▸ Directions for this task:
Please give again, exactly and only, the stretch of lines from the one containing "Where should I click to: Open WPS" to the end of the entries below.

Collection entries
====

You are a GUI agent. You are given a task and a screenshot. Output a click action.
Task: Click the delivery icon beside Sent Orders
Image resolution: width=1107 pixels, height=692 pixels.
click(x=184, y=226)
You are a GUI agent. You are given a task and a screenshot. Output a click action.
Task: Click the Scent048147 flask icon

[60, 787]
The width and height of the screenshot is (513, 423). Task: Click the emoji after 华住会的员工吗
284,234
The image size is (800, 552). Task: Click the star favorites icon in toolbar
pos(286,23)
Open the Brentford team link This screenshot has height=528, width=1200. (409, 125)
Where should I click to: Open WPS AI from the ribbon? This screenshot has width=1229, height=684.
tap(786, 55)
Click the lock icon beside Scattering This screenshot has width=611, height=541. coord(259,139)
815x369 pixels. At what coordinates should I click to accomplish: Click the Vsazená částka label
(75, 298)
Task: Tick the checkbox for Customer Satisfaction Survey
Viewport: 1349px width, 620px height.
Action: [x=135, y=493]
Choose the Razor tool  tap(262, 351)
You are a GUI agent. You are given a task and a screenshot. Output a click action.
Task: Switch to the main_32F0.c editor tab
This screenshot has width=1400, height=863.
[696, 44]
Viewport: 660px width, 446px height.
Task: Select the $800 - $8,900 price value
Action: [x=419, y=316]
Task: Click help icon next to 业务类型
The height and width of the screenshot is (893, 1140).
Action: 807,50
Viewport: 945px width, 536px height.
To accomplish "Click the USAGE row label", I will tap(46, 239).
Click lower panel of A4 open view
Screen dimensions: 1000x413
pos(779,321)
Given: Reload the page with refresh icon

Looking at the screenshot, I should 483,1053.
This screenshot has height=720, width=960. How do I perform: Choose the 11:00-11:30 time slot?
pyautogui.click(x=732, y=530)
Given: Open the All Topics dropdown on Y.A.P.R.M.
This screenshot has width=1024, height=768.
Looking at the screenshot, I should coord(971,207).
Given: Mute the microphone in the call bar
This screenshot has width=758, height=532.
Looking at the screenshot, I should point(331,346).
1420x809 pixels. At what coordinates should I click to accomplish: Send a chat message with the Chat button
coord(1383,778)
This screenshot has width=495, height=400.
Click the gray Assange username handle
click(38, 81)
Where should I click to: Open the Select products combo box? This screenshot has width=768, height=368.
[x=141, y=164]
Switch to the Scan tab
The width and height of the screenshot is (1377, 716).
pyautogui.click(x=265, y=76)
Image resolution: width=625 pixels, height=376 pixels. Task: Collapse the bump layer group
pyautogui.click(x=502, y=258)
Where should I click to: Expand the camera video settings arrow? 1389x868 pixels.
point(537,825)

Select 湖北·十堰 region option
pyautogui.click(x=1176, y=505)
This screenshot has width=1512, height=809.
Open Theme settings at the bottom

====

▸ Answer space:
Where should I click to: Open WPS AI from the ribbon? This screenshot has width=1229, height=684.
tap(786, 55)
Click the lock icon beside Scattering This screenshot has width=611, height=541. coord(259,139)
815x369 pixels. At what coordinates should I click to accomplish: Click the Vsazená částka label
(75, 298)
Task: Tick the checkbox for Customer Satisfaction Survey
Viewport: 1349px width, 620px height.
Action: [x=135, y=493]
Choose the Razor tool  tap(262, 351)
You are a GUI agent. You are given a task and a screenshot. Output a click action.
Task: Switch to the main_32F0.c editor tab
This screenshot has width=1400, height=863.
[696, 44]
Viewport: 660px width, 446px height.
Task: Select the $800 - $8,900 price value
Action: [x=419, y=316]
Task: Click help icon next to 业务类型
The height and width of the screenshot is (893, 1140).
Action: 807,50
Viewport: 945px width, 536px height.
To accomplish "Click the USAGE row label", I will tap(46, 239).
Click lower panel of A4 open view
Screen dimensions: 1000x413
pos(779,321)
Given: Reload the page with refresh icon

Looking at the screenshot, I should 483,1053.
This screenshot has height=720, width=960. How do I perform: Choose the 11:00-11:30 time slot?
pyautogui.click(x=732, y=530)
Given: Open the All Topics dropdown on Y.A.P.R.M.
This screenshot has width=1024, height=768.
Looking at the screenshot, I should coord(971,207).
Given: Mute the microphone in the call bar
This screenshot has width=758, height=532.
Looking at the screenshot, I should point(331,346).
1420x809 pixels. At what coordinates should I click to accomplish: Send a chat message with the Chat button
coord(1383,778)
This screenshot has width=495, height=400.
Click the gray Assange username handle
click(38, 81)
Where should I click to: Open the Select products combo box? This screenshot has width=768, height=368.
[x=141, y=164]
Switch to the Scan tab
The width and height of the screenshot is (1377, 716).
pyautogui.click(x=265, y=76)
Image resolution: width=625 pixels, height=376 pixels. Task: Collapse the bump layer group
pyautogui.click(x=502, y=258)
Where should I click to: Expand the camera video settings arrow? 1389x868 pixels.
point(537,825)

Select 湖北·十堰 region option
pyautogui.click(x=1176, y=505)
This screenshot has width=1512, height=809.
Open Theme settings at the bottom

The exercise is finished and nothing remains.